When I talk about mindful eating what I mean by this is: “Eating in a way that is based on the body’s individual, internal hunger cues, rather than food groups or amounts that are prescribed by some external authority” -Isabel Foxen Duke.
There are a plethora of coaches who support women to learn to connect to their appetite and satiation and as a coach who has worked with many women all over the world, I do feel mindful eating can certainly be a powerful tool in helping women to connect with food with more self awareness and presence….which is especially important, I believe, for those clients who tell me they ate a whole box of cookies and have ‘no’ idea where they all went.

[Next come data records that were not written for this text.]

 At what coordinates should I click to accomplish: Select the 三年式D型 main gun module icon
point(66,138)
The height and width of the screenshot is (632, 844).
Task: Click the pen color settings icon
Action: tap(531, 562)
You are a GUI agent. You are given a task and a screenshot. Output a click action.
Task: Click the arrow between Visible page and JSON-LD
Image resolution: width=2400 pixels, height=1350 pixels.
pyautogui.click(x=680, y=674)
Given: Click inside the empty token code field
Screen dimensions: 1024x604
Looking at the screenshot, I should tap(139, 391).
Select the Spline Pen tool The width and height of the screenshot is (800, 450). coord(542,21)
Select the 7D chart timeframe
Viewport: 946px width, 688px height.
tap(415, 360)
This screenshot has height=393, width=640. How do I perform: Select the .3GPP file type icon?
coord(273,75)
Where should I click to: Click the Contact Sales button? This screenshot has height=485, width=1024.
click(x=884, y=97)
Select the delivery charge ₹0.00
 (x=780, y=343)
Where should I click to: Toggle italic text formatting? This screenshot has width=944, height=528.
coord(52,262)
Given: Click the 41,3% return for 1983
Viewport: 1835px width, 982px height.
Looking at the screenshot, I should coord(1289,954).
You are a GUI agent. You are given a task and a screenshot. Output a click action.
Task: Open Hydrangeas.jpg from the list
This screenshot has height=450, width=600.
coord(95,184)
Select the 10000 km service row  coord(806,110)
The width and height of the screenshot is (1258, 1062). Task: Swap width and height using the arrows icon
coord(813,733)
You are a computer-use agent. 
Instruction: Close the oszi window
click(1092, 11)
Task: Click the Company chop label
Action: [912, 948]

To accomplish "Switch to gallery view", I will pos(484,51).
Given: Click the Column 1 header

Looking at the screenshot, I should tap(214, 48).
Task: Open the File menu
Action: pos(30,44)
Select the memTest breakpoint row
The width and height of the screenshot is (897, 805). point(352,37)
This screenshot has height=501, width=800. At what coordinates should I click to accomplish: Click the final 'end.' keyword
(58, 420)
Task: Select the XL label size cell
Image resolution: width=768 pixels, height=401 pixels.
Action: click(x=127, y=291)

However, I don’t feel mindful eating is the answer to the whole picture….And here’s why:
1. Mindful eating misses the emotional hunger:
I’ve seen a lot of coaches flaunt this idea that you should really only eat when you’re hungry, which I agree with but only in part.
I believe it’s those people who just see hunger as physical and only look out for these signs are missing a huge part of what it is to be a normal eater.
Eating to feel emotionally satisfied and well is a very significant part of the eating experience and I believe the people who miss this part end up being the people who when they eat a cupcake even though they aren’t hungry feel like a failure/ fat pig/ unloveable etc. More on this here.
The way mindful eating is taught involves tuning into your physical hunger ‘signals’. If you’re hungry- eat, if not- wait.
But what happens when you just want to eat because? I feel there’s this underlying “don’t-eat-emotionally-diet,” where women are taught that unless you’re physically hungry, you shouldn’t be eating.
I’ve written before about how I don’t feel emotionally eating is all that bad- which you can check out here. But I want to be clear here and mention again that those people who ignore the emotional satisfaction and connection with food are the ones who end up at some point diving head first into the brownies and cake….think about that one.
2. Mindful eating misses the body image piece:
I say this time and time again but a significant number of reasons why women end up feleing out of control around food is due to some body image issue.
I’m yet to work with a client who hasn’t initially told me something along the lines of “I watch my diet because I don’t want to put on weight”. It’s the weight stigma that I truly believe we have to address if changes around food are going to occur. In other words: When you can separate weight from self worth you’ll be able to eat in a completely different way.
3. Mindful eating doesn’t acknowledge that food is not your true focus:
I’d be missing an even bigger piece of the puzzle if I didn’t mention that food is not your purpose. Food is not what your life is calling out to you to become ‘aware’ of. Food isn’t what you really need to be questioning, being hypervigilant about.
I truly believe that your ‘hunger’ will subside when you start taking better care of yourself, when you develop self compassion and self acceptance. Without sounding fluffy and woo woo, when you’re able to fill the need that you’re hoping food will fill.
In summary, while I do feel mindful eating is helpful, it’s not the whole piece of the puzzle. I generally work with mindful eating principles in combination with doing the body image and self worth work.
Because truth be told I don’t actually care what you put in your mouth. I care about how you feel about what you put in your mouth. This is the big difference between a normal eater and someone who has issues with food.
If you need one last ‘nail in the coffin here’ there’s a lot of research that informs us that those people who blame, shame and judge food eat way more than the person who is calm, non judgemental and content with their food choices.
So let me remind you that it’s okay to eat a cupcake for no other reason than that you want one. You don’t need to dig deep and question and ponder- am I hungry or not? Is this trying to fix something?